• 本文:

アメリカのホワイトハウス(ペクアククァン白堊館/ The White House)になぞらえて建物の特徴を表した言葉ですが、韓国大統領府を表す象徴的名称として定着しました。
 

 

ロ(ノ)・テウ第13代大統領が現在の本館を新築したこの建物群は、「大統領執務室」をはじめ、会議室・接見室・住居室などがある「2階本館」と警護室・秘書室および迎賓館など付属建物があり、庭園と北岳山につながる後苑や池などを備えて居ます。
 
その後、
1963~1979年(5~9代)パク・チョンヒ朴正熙
1979~1980年(10代)チェ・ギュハ崔圭夏
1980~1988年(11~12代)チョンドゥファン全斗煥
1988〜1993年(13代)ロ・テウ盧泰愚
1993〜1998年(14代)キム・ヨンサム金泳三
1998〜2003年(15代)キム・デジュン金大中
2003〜2008年(16代)ロ・ムヒョン盧武鉉
2008~2013年(17代)イ・ミョンバク李明博
2013~2017年(18代)パク・クネ朴槿惠
2017〜2022年(19代)ムンジェイン文在寅大統領が入居し、勤務しました。

• 練習の目的:
韓国大統領府を扱った本文の続きを、最後の文の後から書いてください。 記録はこの練習では使いません。

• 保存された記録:
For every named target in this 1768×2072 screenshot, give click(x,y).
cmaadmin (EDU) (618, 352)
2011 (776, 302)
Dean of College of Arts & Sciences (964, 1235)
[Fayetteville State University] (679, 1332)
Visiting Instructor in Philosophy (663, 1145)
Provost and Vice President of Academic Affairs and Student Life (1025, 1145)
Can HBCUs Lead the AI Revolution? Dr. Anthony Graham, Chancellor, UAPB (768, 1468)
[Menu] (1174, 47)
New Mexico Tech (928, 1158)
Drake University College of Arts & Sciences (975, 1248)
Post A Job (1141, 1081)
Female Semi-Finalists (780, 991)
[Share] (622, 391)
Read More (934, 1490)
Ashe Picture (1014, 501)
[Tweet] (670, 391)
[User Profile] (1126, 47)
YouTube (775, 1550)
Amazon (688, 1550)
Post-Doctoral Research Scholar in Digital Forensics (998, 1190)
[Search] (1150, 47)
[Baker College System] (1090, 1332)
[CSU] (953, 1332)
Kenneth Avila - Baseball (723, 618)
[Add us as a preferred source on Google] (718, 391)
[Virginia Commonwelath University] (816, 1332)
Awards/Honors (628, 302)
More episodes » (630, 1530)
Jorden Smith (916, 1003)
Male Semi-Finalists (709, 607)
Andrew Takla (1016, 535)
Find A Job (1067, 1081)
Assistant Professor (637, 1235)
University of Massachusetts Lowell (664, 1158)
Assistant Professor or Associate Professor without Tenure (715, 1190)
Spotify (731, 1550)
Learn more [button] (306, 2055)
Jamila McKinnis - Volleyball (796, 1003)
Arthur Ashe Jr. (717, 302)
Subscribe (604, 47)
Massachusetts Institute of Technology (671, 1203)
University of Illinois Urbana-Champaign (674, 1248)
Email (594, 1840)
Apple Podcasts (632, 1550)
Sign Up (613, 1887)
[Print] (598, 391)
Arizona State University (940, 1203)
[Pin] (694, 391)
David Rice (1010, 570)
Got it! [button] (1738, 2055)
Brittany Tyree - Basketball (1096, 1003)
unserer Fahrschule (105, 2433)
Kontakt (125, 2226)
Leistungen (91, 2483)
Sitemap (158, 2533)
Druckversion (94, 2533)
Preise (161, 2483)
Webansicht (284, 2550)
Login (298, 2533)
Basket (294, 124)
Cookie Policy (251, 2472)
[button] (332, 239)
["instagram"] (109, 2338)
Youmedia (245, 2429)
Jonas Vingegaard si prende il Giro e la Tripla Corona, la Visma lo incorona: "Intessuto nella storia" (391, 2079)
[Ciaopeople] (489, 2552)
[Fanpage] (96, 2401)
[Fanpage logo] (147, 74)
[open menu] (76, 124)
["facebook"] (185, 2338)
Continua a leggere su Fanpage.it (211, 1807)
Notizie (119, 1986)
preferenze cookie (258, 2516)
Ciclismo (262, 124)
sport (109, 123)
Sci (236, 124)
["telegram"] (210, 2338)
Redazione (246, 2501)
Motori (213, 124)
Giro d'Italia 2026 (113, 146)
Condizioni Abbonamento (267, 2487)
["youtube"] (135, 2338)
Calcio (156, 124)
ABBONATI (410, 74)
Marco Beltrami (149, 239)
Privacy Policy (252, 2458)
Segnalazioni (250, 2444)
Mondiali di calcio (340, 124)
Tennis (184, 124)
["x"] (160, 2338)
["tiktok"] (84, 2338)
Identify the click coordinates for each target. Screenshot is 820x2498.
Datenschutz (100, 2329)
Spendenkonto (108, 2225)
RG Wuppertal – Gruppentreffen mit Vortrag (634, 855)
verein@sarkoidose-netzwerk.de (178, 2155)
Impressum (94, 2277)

• 問題の解答:
 
大統領府境内施設を簡単に見ます。

 

 

❶迎賓館
〜大規模会議と外国国賓の為の公式行事を開催する建物です。
1978年1月に着工、12月に竣工しました。
こちらの迎賓館は文字通りゲストを迎える場所で、外国の大統領や首相が訪れた時、韓国の民俗公演や晩餐会などが催される公式行事場として利用されたり、100人以上の大規模会議や宴会場として利用されて居ます。
 

 

迎賓館は18の石柱が建物全体を支​​えている壮大な建物で、特に前面にある4つの石柱は2階までの高さ13m、周囲3mの柱で、内部はムグンファ木槿・月桂樹・テグク太極の柄が描かれて居ます。
 
 
❷本館
〜大統領の執務や外賓接見等に使用される建物で、多くの意見を収斂した後1991年9月4日に新築されました。
この本館建物は我が国独特の伝統様式で建てられており、外国の国家元首や外交使節が訪れた時、我々の伝統の建築様式と我々の文化を見せる事が出来る大事な建築物です。
 

 

伝統的な木造構造と宮殿建築様式を基本として、内部は現代的な感覚と施設を備えるようにしました。
韓国の建築様式の中で最も格調が高くて美しい『パルチャク八作屋根』を上げ、チョンワデ青瓦台の名に相応しく朝鮮式の青瓦(かわら)を継いで葺きました。
 

 

青瓦は約30万枚も有り、一個一個丁寧に焼き上げて100年以上に耐えられる強度を持たせました。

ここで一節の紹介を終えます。